◆ **Directions**
Format the records into a two-column CSV with headers request and response, starting with the line containing "Screen dimensions: 566x411" and continuing through the end of the records. Give one row per record, put each field in quotes, replace line breaks with spaces, and leave the pictures out.

◆ **Data to use**
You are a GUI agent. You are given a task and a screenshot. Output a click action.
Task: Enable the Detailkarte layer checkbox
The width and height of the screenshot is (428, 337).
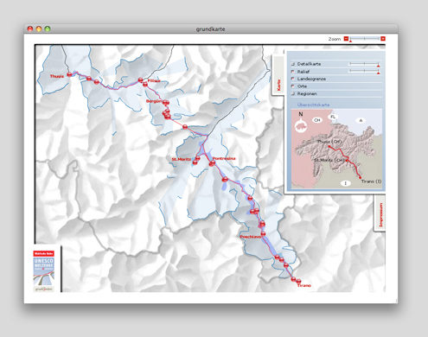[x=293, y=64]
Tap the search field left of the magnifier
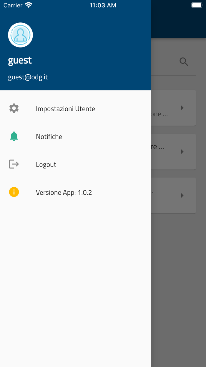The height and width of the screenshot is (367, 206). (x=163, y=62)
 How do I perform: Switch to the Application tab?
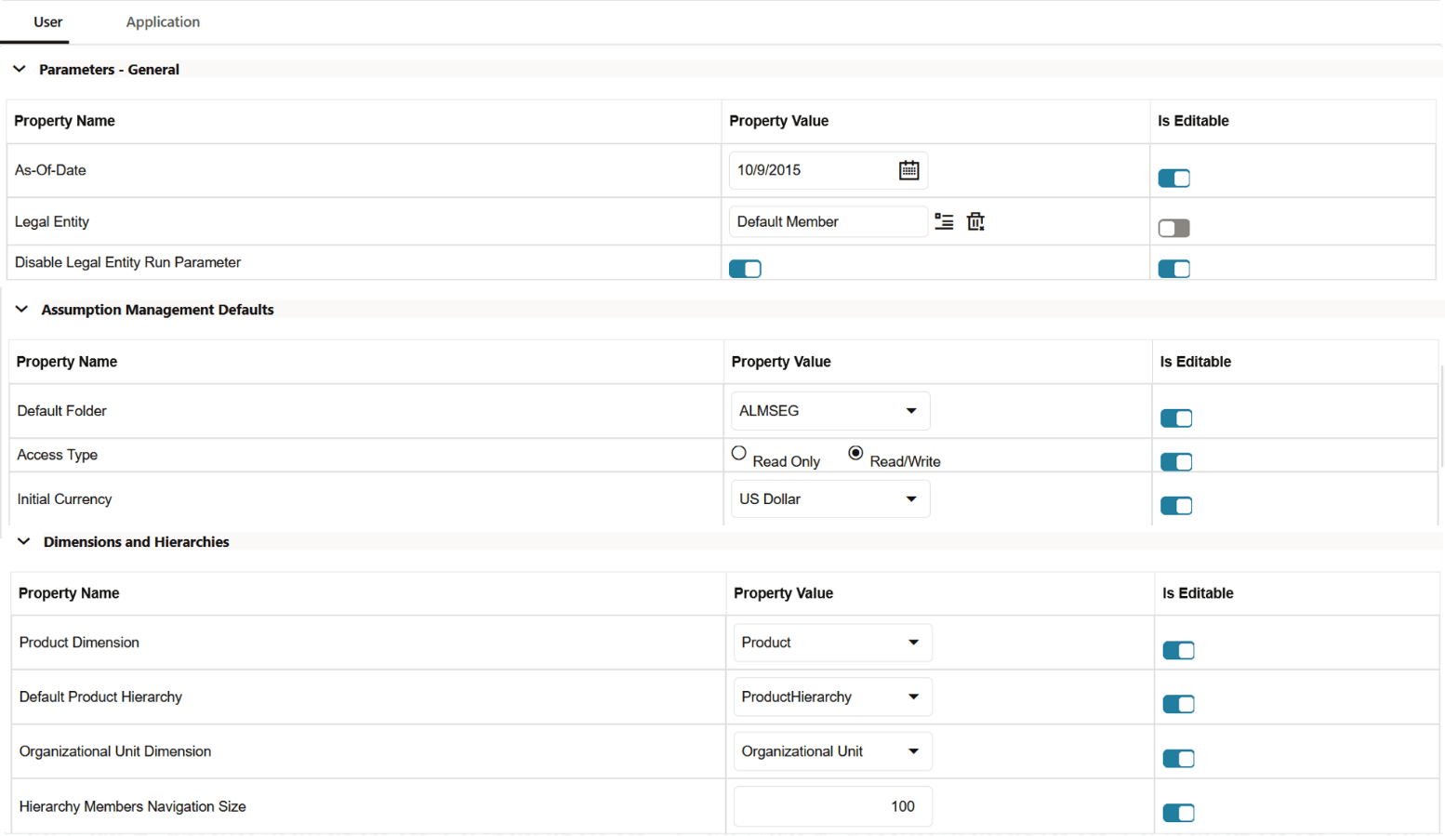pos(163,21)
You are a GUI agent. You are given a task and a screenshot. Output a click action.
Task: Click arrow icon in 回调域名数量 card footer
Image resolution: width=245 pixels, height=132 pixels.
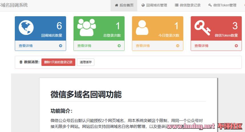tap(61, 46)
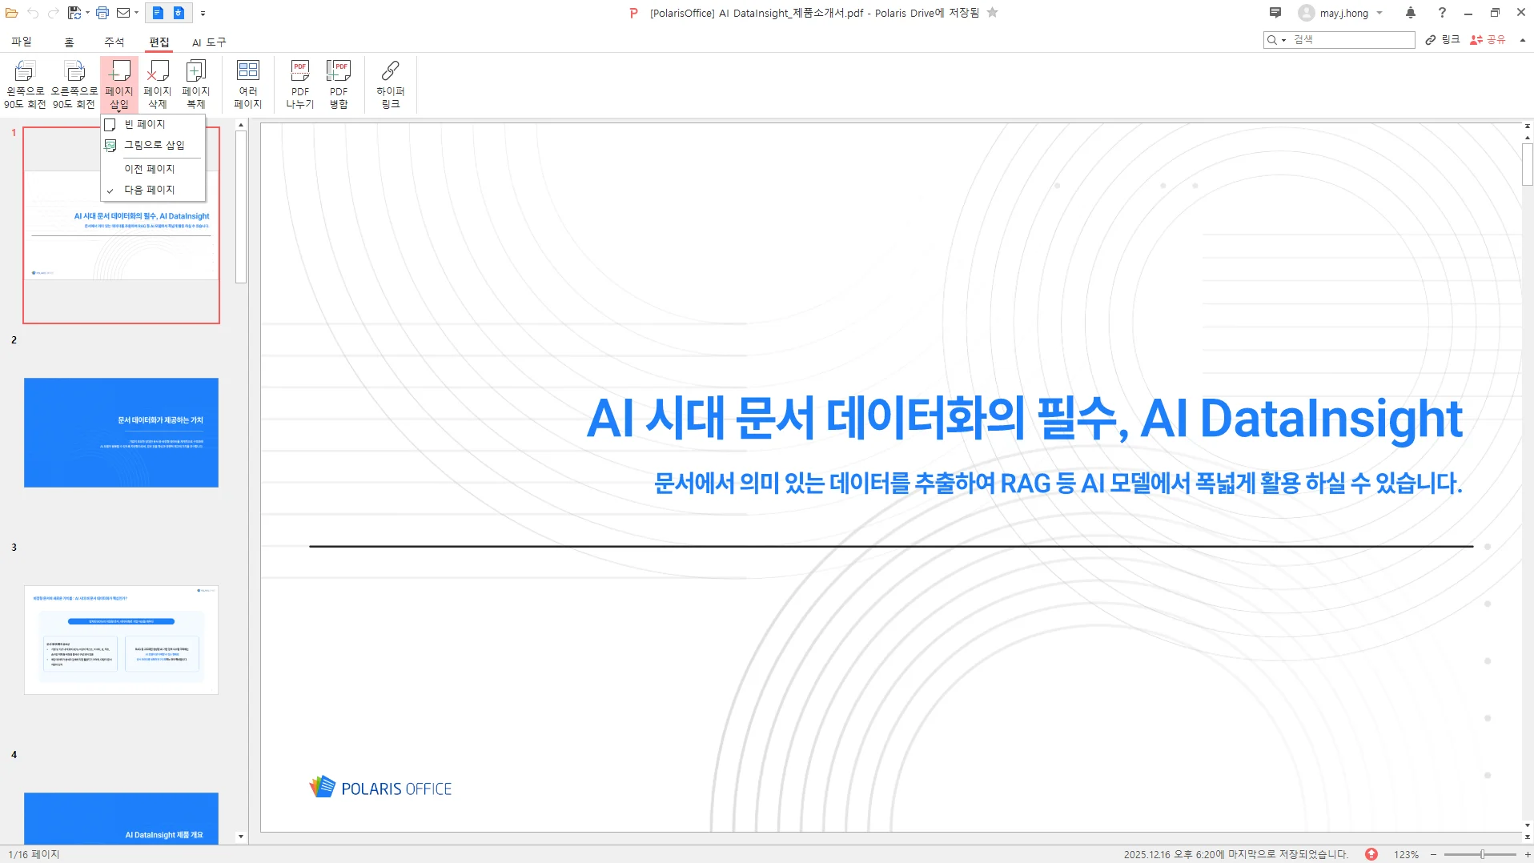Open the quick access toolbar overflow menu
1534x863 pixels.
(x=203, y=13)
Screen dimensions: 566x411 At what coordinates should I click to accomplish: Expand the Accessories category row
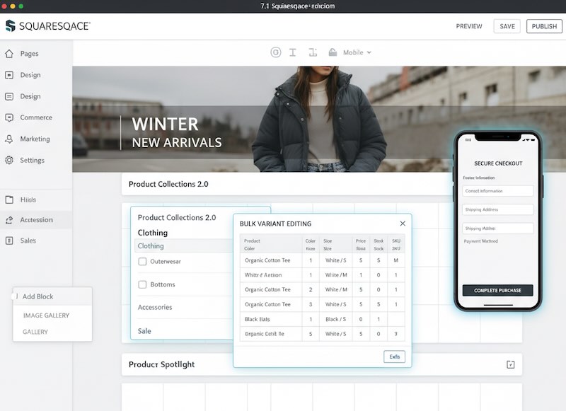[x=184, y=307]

◆ **Solved problem**
request,response
"Screen dimensions: 566x411 At what coordinates should I click to accomplish: Expand the Accessories category row","[x=184, y=307]"